More, perhaps, than any other illness, protracted pain spawns metaphor. As has often been observed, pain never simply “hurts.” It insults, puzzles, disturbs, dislocates, devastates. It demands interpretation yet makes nonsense of the answers. Persistent pain has the opaque cruelty of a torturer who seems to taunt us toward imagining there is an answer that would stop the next blow. But whatever we come up with does not suffice. We are left like Job, bowing before the whirlwind.
On one hand, nothing is more purely corporeal than physical pain. It is pure sensation. Indeed, it often figures in literature as a symbol of illegibility and emptiness. As Elaine Scarry writes in
The Body in Pain
, pain is uniquely lacking in a so-called objective correlative—an object in the external world to match with and link to our internal state. We tend to “have feelings
for
somebody or something, that love is love of
x
, fear is fear of
y
. . . ,” she explains, but “physical pain—unlike any other state of consciousness—has no referential content. It is not
of
or
for
anything.”
As Emily Dickinson puts it, “Pain has an element of blank.” Yet it is the very blankness of pain—the lack of anything it is truly like or about—that cries out for metaphor, the way a blank chalkboard invites scribbling. As soon as Dickinson tries to describe this great blank, she grasps for metaphor:
Pain—has an Element of Blank—
It cannot recollect
When it begun—or if there were
A day when it was not—
It has no Future—but itself—
Its Infinite contain
Its Past—enlightened to perceive
New Periods—of Pain.
You try to wake yourself out of pain—
it’s not an infinite realm, it’s a neurological disease
—but you can’t. You are in a dreamscape that is familiar yet horribly altered, one in which you are yourself—but not. You want to return to your real self—life and body—but the dream goes on and on. You tell yourself it’s only a nightmare—a product of not-yet-fully-understood brain chemistry. But to be in pain is to be unable to awaken: the veil of pain through which you cannot see, the vale of pain in which you have lost your way.

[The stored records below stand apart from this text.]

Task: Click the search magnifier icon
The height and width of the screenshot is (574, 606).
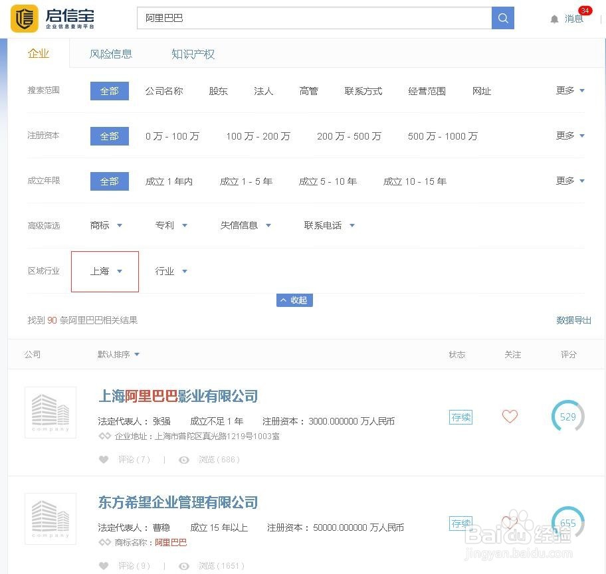Action: pos(503,18)
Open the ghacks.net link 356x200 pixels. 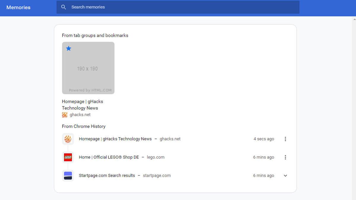click(170, 139)
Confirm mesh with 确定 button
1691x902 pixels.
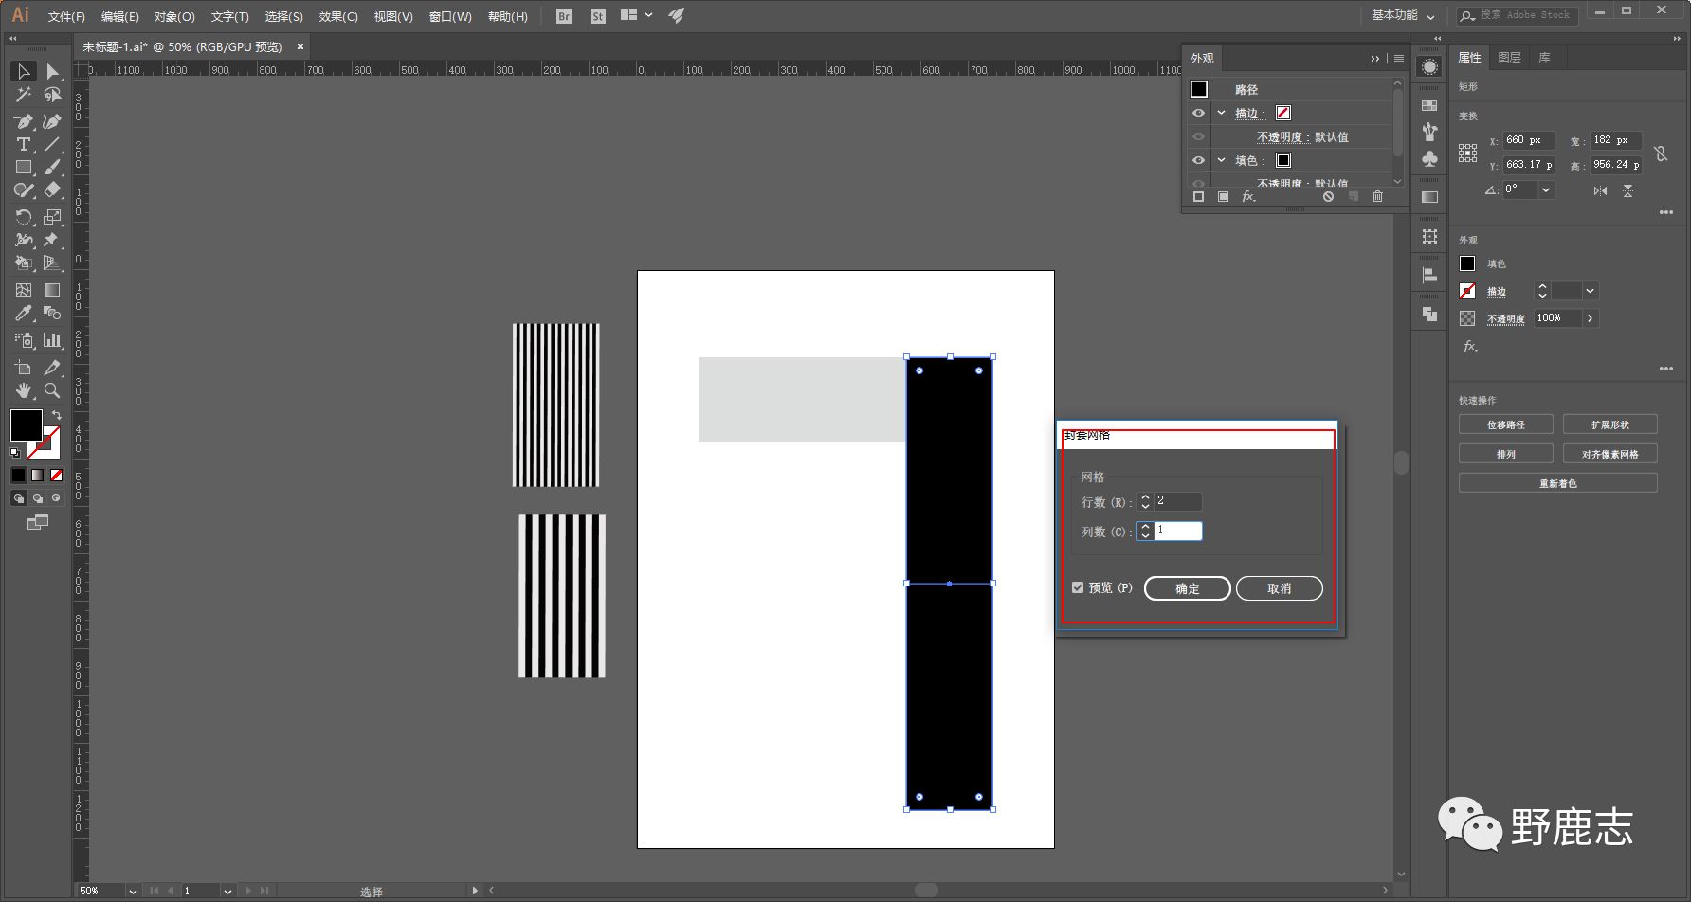[x=1187, y=588]
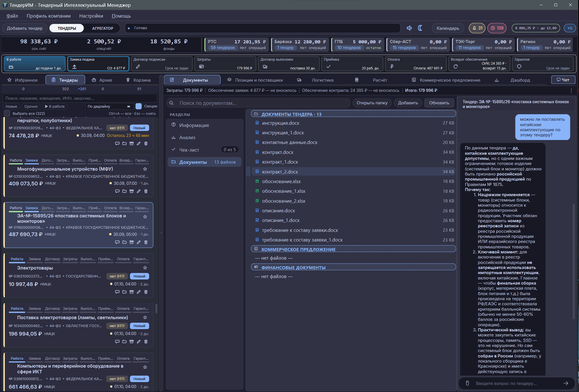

To be in pain is to be alone, to imagine that no one else can imagine the world you inhabit. Yet the world of pain is one that all humans must, at times, inhabit, and their representations of it pierce us through the ages. “Head pain has surged up upon me from the breast of hell,” laments a Babylonian in a story three millennia old. The agony of the ancient sculpture of the Trojan priest Laocoön and his sons as they are strangled by sea serpents still contorts the ancient marble, as does the very different agony of Jesus’ crucifixion in Matthias Grünewald’s Renaissance altarpiece.
Dolor dictat
, the Romans said—pain dictates, dominates, commands. Pain erases and effaces. We try to write our way out of its dominion.
How savage its practices, how dark its vales!
we exclaim, this unhappy country on whose shores we have washed up after a voyage upon which we never sought to embark.
“I would have made a fine explorer in Central Africa,” the nineteenth-century French novelist Alphonse Daudet writes in his slim volume of notes about suffering from the pain of syphilis, published as
In the Land of
Pain
after his death. “I’ve got the sunken ribs, the eternally tightened belt, the rifts of pain, and I’ve lost forever the taste for food,” he laments.
If only Daudet
were
in Africa, instead of in Pain, he would know that one day he could return home and leave his tribulations behind. His scribblings might then seem to be tall tales: Was he really pricked with a thousand arrow points while his feet were held in fire? But if others were skeptical, he wouldn’t mind. He’d no longer need anyone to walk in that lonely place with him. Indeed, he would hardly recall it himself.
But Pain is not a place easily left behind. We inhabit Pain. Pain inhabits us.
Dolor dictat.
We write about pain, but pain rewrites us.